DNA methylation changes detected by MSA-seq were validated by bisulfite pyrosequencing. (A) Near the 3′ end of Shank3, 4 SmaI/XmaI intervals spanning ∼10 kb showed concordant DNA methylation increases specifically in neurons. (B) At the 5′ of Pax6, 3 SmaI/XmaI intervals spanning >10 kb showed concordant DNA methylation increase in non-neurons. [In panels (A) and (B), asterisks indicate the SmaI/XmaI intervals that were significant by MSA-seq and selected for verification]. The DNA methylation increase specific to neurons at Shank3 (C) and the decrease specific to non-neuronal cells at Pax6 (D) were validated by bisulfite pyrosequencing.
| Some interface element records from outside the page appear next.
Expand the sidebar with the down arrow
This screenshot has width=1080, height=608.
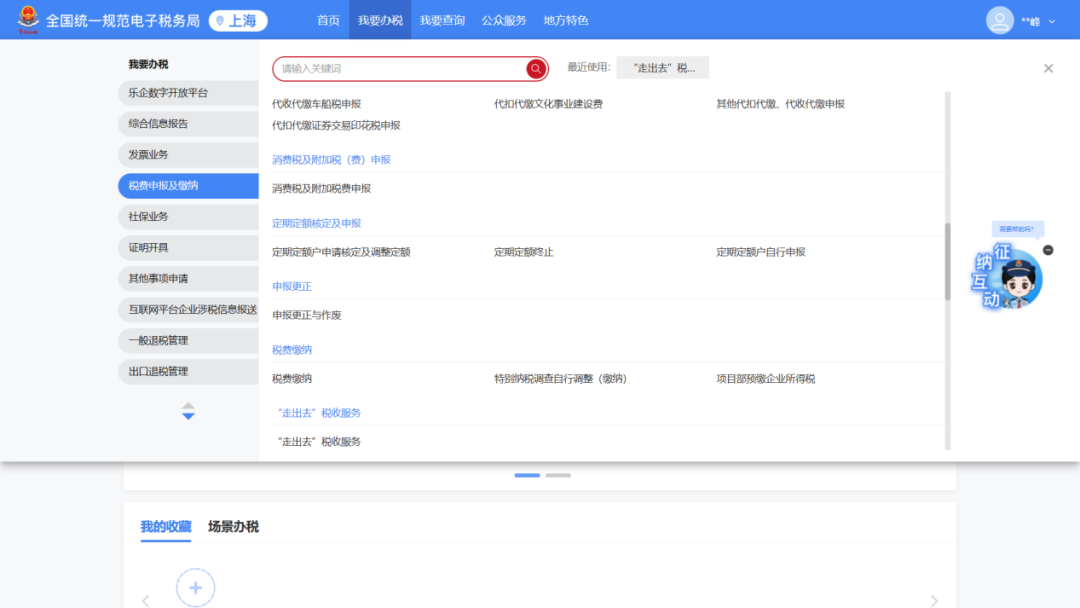(188, 415)
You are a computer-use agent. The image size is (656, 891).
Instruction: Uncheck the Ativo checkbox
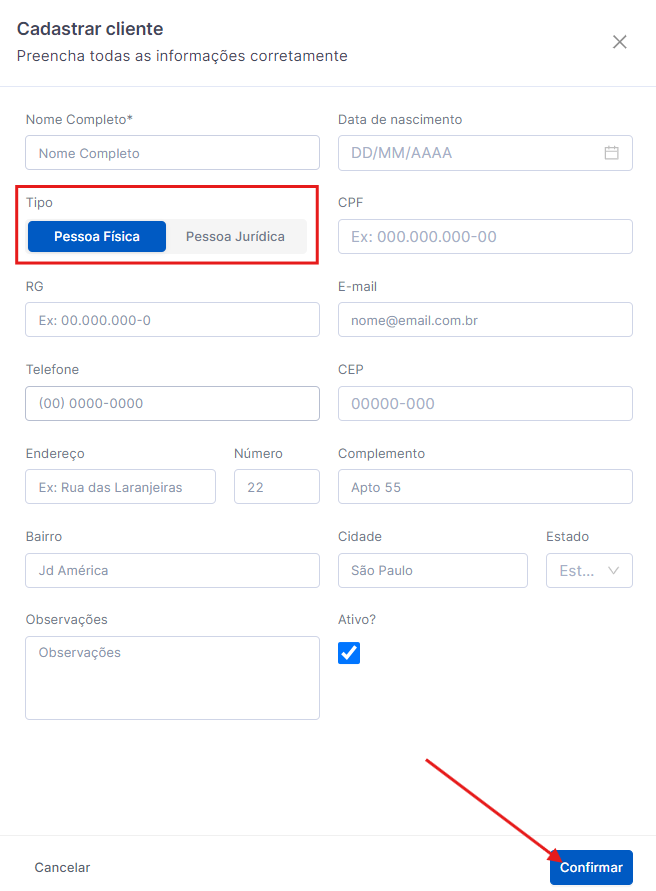349,653
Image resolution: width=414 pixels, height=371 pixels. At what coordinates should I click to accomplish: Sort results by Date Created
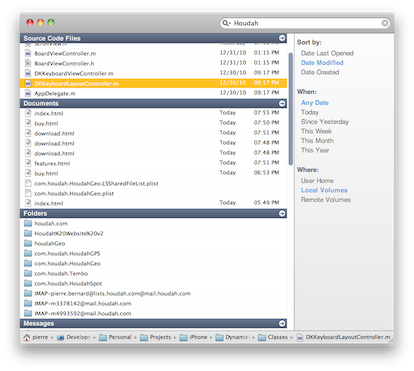coord(320,72)
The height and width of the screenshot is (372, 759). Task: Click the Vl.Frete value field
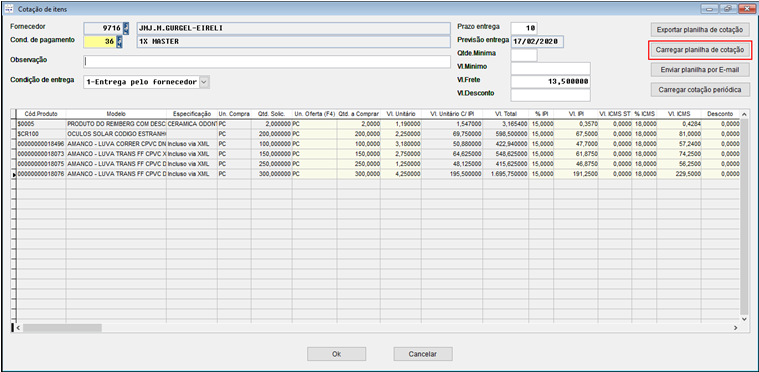click(x=550, y=82)
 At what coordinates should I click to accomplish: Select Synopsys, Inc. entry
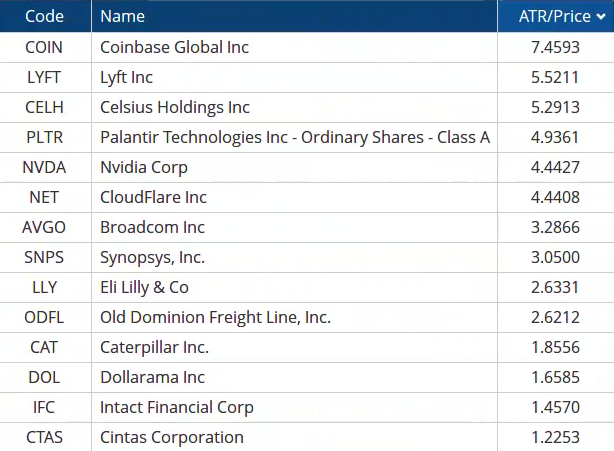pos(152,257)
In panels (C) and (D), DNA methylation percentages are presented as means ± SEM of n = 5 per age per cell type (error bars smaller than symbols); line breaks indicate multiple pyrosequencing assays.

Figure 5.

DNA methylation differences are associated with gene expression. (A) At the Bmp4 TSS, a methylation increase specific to neurons was validated by bisulfite pyrosequencing. (B) Consistent with this, Bmp4 is down-regulated in neuronal relative to non-neuronal cells at P21. (C) Downstream of the En1 TSS, a methylation increase specific to non-neuronal cells was validated by bisulfite pyrosequencing. (D) En1 is down-regulated in non-neuronal cells relative to neurons at P21. In panels (A) and (C) DNA methylation data are presented as means ± SEM (n = 5 per age per cell type; error bars smaller than symbols). In (B) and (D) each square indicates relative expression of a single sample, and the horizontal bars indicate the median values.

Figure 6.

Neuronal DNA methylation changes localize to specific hypothalamic nuclei. (A) SmaI/XmaI intervals with differential DNA methylation in PVH versus ARH overlap significantly with those gaining methylation from P0 to P21 in neurons. (B) SmaI/XmaI sites showing both PVH < ARH and neuronal methylation increases are significantly enriched nearby TES (*P < 0.05). (C) These TES-associated genes are enriched for GO processes related to neuronal differentiation.

Figure 7.

Neuron-specific methylation increases at the Shh 3′ CGI are localized to the ARH and positively associated with gene expression. (A) Upstream of the Shh TES, 3 SmaI/XmaI intervals exhibited concordant neuron-specific methylation increases (the asterisk indicates the SmaI/XmaI interval that was significant by MSA-seq). (B) This same interval was found to be hypermethylated in ARH relative to PVH, by MSAM. (C) The neuron-specific methylation increase was validated by bisulfite pyrosequencing (means ± SEM, n = 5). (D) ARH versus PVH hypermethylation was validated by bisulfite pyrosequencing (means ± SEM, n = 3; each sample = 7 mice). (E) At P21, Shh expression is higher in neurons than in non-neuronal cells (n = 5). (F) At P21, Shh expression is higher in ARH than in PVH (n = 6). In both (E) and (F), horizontal bars indicate the medians.